Fed、政策金利3.50%〜3.75%据え置き 4人が異論
Original: Fed holds rates steady but with highest level of dissent since 1992 View original →
Fedは4月29日、FF金利の目標レンジを3.50%〜3.75%で据え置いた。重要だったのは据え置きそのものよりも票の割れ方だ。公式声明では、景気は堅調に拡大し、雇用増加は平均すると弱まり、最近の世界的なエネルギー価格上昇を背景にインフレは高止まりしていると説明した。投票では1人が25bpsの利下げを主張し、3人は金利据え置きには賛成しながらも、声明に残った緩和バイアスには反対した。
この組み合わせは市場に重い。政策金利は動かなかったが、利下げへの道筋が単純ではなくなったことを示したからだ。声明は追加調整の範囲と時期を見極める姿勢を維持した。一方で4人の反対は、委員会の内部で圧力の向きが割れていることをそのまま映した。すでに利下げへ傾く陣営がある一方、据え置きでも市場に次は利下げだと思わせたくない陣営もある。
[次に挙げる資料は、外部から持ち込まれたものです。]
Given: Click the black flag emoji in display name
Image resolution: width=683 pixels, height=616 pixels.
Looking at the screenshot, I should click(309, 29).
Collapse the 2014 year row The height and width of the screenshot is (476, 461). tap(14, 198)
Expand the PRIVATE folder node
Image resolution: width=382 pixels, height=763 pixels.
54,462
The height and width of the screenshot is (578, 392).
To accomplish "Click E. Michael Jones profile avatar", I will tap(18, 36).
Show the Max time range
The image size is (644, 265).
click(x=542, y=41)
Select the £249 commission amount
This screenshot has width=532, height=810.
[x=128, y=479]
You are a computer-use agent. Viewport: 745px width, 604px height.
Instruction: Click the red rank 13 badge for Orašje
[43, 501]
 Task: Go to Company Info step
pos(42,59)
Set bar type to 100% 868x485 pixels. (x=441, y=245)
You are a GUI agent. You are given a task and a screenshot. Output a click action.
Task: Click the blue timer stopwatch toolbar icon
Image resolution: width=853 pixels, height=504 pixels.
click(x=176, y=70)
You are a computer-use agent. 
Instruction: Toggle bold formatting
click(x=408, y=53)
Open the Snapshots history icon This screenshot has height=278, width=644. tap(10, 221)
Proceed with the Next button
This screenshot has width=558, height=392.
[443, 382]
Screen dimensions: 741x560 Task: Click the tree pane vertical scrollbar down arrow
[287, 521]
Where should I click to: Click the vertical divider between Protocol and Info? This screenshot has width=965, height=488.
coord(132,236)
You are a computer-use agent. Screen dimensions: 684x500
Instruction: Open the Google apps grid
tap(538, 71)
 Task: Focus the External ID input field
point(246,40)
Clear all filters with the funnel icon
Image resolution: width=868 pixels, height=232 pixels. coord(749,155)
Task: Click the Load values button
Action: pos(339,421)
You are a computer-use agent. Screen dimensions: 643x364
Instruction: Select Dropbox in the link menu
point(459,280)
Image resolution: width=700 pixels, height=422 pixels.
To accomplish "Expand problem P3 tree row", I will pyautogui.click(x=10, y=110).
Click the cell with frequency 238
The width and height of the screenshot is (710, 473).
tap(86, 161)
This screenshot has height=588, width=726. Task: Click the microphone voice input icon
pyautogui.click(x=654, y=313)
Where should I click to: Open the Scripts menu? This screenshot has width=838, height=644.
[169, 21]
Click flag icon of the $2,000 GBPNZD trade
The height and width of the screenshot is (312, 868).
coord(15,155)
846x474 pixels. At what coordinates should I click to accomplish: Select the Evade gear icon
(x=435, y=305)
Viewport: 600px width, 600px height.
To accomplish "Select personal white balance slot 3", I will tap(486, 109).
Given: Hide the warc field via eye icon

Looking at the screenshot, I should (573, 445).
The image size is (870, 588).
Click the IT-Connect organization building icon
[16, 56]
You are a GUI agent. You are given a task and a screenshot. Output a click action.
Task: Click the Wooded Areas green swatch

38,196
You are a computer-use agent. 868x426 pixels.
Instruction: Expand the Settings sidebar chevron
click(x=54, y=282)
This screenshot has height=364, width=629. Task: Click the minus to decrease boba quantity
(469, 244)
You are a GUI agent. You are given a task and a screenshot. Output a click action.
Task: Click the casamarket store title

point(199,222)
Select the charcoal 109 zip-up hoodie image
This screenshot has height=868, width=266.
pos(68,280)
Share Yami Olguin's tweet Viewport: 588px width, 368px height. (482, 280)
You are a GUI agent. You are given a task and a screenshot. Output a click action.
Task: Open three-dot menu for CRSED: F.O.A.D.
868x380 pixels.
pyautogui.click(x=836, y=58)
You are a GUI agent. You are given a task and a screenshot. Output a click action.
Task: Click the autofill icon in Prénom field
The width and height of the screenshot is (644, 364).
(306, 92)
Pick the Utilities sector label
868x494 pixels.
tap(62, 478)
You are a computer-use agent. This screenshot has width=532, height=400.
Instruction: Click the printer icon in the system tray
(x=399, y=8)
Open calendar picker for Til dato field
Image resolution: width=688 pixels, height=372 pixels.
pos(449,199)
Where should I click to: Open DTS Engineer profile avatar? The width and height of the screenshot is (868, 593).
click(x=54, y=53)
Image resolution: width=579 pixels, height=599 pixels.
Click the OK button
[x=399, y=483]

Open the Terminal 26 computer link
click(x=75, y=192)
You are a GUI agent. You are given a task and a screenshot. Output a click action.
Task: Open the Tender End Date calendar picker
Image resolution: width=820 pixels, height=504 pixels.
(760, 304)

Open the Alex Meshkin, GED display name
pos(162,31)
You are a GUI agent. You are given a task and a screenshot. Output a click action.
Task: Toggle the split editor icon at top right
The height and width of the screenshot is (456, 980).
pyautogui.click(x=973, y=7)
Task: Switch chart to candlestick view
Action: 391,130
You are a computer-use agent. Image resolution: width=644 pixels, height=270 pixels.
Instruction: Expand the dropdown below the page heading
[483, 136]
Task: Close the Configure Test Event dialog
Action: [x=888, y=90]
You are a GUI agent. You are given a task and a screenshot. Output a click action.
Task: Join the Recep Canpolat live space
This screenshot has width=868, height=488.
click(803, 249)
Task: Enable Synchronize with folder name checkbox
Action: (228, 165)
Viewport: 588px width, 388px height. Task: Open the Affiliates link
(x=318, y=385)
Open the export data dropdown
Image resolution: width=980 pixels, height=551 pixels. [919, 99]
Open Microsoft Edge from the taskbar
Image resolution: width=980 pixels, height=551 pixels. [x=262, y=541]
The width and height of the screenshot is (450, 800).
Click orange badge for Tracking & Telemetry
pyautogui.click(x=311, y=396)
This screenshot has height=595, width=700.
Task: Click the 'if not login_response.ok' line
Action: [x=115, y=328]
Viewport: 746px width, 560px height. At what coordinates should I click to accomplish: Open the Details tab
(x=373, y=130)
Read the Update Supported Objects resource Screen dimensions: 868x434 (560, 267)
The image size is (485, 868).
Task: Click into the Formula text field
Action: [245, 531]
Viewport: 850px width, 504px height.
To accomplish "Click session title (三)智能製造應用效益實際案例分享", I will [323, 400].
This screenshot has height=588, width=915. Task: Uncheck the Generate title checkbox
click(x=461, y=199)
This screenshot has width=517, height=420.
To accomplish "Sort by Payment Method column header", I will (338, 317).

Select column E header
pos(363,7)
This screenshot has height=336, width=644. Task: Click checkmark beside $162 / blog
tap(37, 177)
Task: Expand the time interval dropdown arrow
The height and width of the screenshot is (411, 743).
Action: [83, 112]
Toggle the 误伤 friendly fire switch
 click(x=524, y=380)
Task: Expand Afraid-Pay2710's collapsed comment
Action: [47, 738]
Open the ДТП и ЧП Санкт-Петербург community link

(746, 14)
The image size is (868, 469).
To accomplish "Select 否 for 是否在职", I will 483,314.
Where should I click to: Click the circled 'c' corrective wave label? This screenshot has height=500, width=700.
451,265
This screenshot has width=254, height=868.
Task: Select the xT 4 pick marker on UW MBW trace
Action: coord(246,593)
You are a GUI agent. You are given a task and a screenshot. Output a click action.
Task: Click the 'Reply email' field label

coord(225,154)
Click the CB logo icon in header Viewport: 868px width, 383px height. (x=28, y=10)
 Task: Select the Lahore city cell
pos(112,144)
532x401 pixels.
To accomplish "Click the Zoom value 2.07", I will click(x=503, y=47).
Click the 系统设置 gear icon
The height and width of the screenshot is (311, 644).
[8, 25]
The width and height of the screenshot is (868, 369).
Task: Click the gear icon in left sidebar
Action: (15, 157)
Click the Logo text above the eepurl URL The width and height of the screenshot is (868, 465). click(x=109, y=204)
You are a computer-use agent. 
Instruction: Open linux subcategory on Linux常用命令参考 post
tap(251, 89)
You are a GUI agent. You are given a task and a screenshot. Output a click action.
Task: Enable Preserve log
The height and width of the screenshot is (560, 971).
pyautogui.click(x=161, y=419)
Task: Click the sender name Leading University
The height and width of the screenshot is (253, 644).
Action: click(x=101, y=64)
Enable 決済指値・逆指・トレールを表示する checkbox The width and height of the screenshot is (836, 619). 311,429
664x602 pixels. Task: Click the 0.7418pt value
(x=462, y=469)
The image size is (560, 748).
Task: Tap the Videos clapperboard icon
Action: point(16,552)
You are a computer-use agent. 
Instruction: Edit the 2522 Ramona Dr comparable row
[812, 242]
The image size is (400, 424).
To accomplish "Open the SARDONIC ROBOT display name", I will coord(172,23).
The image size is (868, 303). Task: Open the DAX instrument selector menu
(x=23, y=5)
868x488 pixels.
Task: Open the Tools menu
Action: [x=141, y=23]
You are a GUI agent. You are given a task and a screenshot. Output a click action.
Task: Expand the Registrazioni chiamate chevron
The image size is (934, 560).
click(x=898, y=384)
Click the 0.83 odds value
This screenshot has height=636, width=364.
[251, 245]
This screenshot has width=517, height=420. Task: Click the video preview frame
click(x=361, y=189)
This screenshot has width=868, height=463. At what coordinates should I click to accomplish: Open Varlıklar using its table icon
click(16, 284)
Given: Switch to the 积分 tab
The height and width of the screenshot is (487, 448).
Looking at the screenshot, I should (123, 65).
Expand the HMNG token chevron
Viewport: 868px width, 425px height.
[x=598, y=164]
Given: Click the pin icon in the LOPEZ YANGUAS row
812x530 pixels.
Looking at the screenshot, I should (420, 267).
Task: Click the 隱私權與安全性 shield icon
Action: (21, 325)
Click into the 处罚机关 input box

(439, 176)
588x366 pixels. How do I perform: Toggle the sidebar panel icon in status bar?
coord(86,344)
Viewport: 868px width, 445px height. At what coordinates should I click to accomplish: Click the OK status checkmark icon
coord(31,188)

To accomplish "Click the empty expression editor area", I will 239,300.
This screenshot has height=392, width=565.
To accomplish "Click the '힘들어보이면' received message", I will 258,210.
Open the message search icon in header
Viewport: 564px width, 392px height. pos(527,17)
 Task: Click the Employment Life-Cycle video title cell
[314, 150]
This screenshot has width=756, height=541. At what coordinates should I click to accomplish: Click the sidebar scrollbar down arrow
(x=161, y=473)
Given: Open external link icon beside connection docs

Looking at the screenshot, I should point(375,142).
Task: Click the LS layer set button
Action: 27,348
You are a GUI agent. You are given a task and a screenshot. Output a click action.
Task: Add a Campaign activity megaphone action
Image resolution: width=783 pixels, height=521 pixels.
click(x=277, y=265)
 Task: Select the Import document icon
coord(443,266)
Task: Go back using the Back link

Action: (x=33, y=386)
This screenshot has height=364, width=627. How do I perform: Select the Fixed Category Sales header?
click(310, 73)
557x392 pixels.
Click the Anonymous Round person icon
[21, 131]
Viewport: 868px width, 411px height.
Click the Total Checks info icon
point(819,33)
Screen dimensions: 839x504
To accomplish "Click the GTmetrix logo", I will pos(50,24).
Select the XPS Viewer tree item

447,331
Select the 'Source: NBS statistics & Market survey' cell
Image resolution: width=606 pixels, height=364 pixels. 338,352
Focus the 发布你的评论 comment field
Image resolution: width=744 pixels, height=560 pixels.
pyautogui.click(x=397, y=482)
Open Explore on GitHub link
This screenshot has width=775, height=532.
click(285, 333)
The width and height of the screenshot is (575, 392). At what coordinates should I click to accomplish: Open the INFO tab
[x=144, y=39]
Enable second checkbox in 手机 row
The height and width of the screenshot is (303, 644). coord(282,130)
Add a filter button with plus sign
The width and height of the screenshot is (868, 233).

Fedは地政学リスクも正面から織り込んだ。声明には "Inflation is elevated, in part reflecting the recent increase in global energy prices." とある。あわせて公表された 実施ノート では、プライマリー・クレジット金利を3.75%に据え置いた。技術的な運営枠組みは変わらず、今回のメッセージは金利水準ではなくガイダンスと反対票にあった。
次に効くのは、エネルギーショックがガソリンや輸送費にとどまるのか、それとも広い期待インフレへ波及するのかだ。ディスインフレが再開すれば唯一のハト派に追い風となる。逆にエネルギー高の転嫁が粘れば、緩和バイアスに反対した側の重みが増す。次の雇用、CPI、個人消費データがそれを早く示す。
投資助言ではありません。判断の前に必ず一次情報で数値を確認してください。